● **Extrait fourni**:
***

UNE ESTHÉTIQUE DE LA BONTÉ

Chroniques de libres pensées créées à partir d'une citation d'auteur
par Dyane Raymond

mercredi 25 janvier 2012


 Le langage exclut l’immaculé », Georges Steiner

Il faut sans cesse dire quelque chose. Répondre au téléphone, aux courriels, à une question posée, à un salut... C’est une convention sociale et la briser installe immédiatement un climat de méfiance, d’inquiétude, voire de colère.

Il m’arrive de ne pas savoir quoi répondre, quoi dire. Les gens à la parole « facile » me fascinent ou me troublent.  Et il m’arrive aussi d’être… étonnée, dirais-je, non par le propos, mais par la vacuité des mots entendus.
Est-il vraiment si important d'exprimer tout ce qu’on ressent, pense, propose ? Dire, incontestablement, confirme l’attention que je porte à l’autre. Mais ne bifurque-t-il pas rapidement vers l’attention que je me porte à moi-même ?

Le besoin de s’exprimer et de recevoir une réponse n’impose-t-il pas par ailleurs un sentiment de culpabilité ? Sentiment de culpabilité qui est ressenti de ne pouvoir être à la hauteur des attentes, des désirs, des besoins énoncés.
Ce besoin de s’exprimer et de recevoir une réponse vient renforcer alors mon impuissance à « secourir » l’autre, à trouver les ressources nécessaires pour entendre son appel. Cela peut sembler paradoxal, mais la parole brise une transparence, qui me permet de voir au-delà de moi et d’offrir une vérité.

***

● **Données enregistrées**:
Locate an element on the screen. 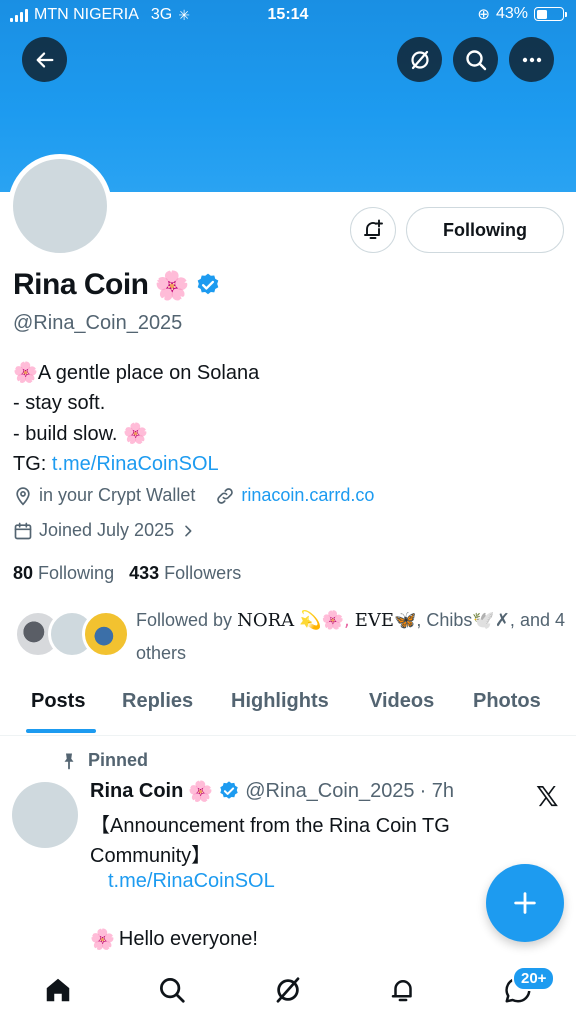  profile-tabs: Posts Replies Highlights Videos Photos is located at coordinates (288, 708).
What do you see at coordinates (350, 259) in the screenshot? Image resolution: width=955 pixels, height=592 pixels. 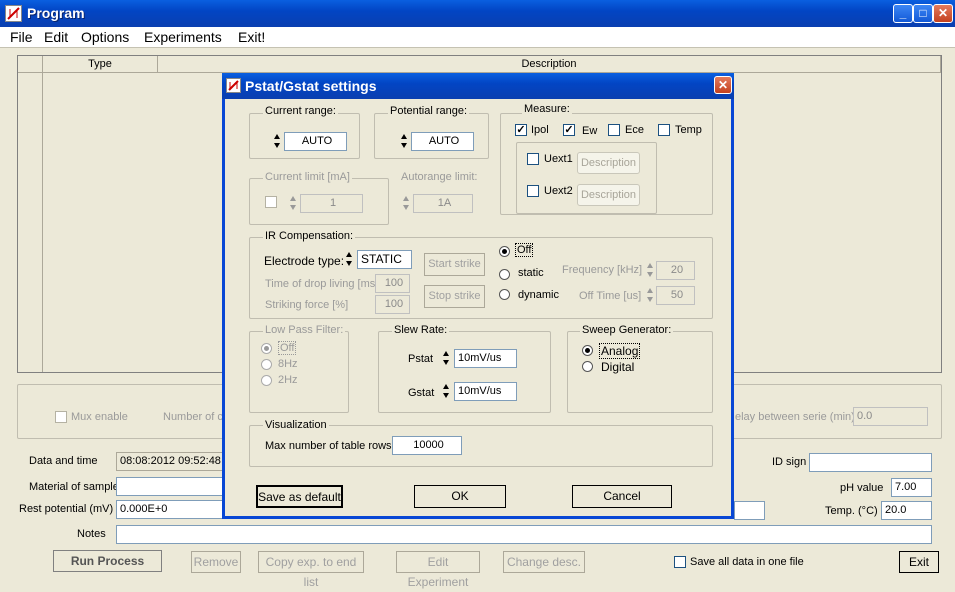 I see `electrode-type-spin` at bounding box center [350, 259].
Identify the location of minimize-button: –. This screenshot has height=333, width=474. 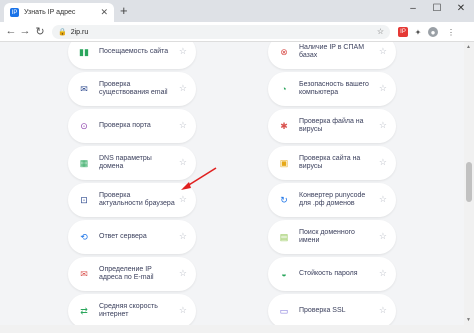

***

● **Consigne de travail 1**: D'après l'extrait sur la parole, qu'installe immédiatement le fait de briser la convention sociale qui oblige à toujours dire quelque chose ?
● **Consigne de travail 2**: Veuillez recopier à l'identique le passage de l'extrait sur la parole qui s'ouvre sur les mots contenant « UNE ESTHÉTIQUE DE » et se ferme sur « voire de colère. ».
● **Consigne de travail 3**: Prolongez l'extrait sur la parole au-delà de sa dernière phrase.

● **Réponse 1**: Un climat de méfiance, d'inquiétude, voire de colère.

● **Réponse 2**:
UNE ESTHÉTIQUE DE LA BONTÉ

Chroniques de libres pensées créées à partir d'une citation d'auteur
par Dyane Raymond

mercredi 25 janvier 2012


 Le langage exclut l’immaculé », Georges Steiner

Il faut sans cesse dire quelque chose. Répondre au téléphone, aux courriels, à une question posée, à un salut... C’est une convention sociale et la briser installe immédiatement un climat de méfiance, d’inquiétude, voire de colère.

● **Réponse 3**:
Il m’arrive de ne pas savoir quoi dire, quoi répondre. Je pense alors que cela peut être interprété comme une distance ou une faiblesse. Ce l’est sans doute parfois. Je ne brille pas en société, ma verve et mes réparties ne sont pas éblouissantes. Et même si ma transparence n’est pas un gage de bonté, je l’appelle néanmoins dans mon silence.

D'autre part, je crois que le langage est distinct de la parole : l’un est poésie et couleurs[1] ; l’autre, accessoire.
 *

Quand tu ne parles pas, j’entends des frémissements, des hésitations ; tes mutismes sont éloquents.
Quand je ne dis rien, je prends quand même la place qui m’est donnée ; j’occupe l’espace amour, sans chercher à le soumettre.
Quand tu ne parles pas, je vois le paysage défiler et la mer immense se dessiner.
Quand je ne dis rien, j’avale de grandes goulées d’air dans les ciels garance des couchants.
Quand tu ne parles pas, je retiens ton souffle rauque contre mon corps pour le préserver des dangers.
Quand je ne dis rien,  je prie.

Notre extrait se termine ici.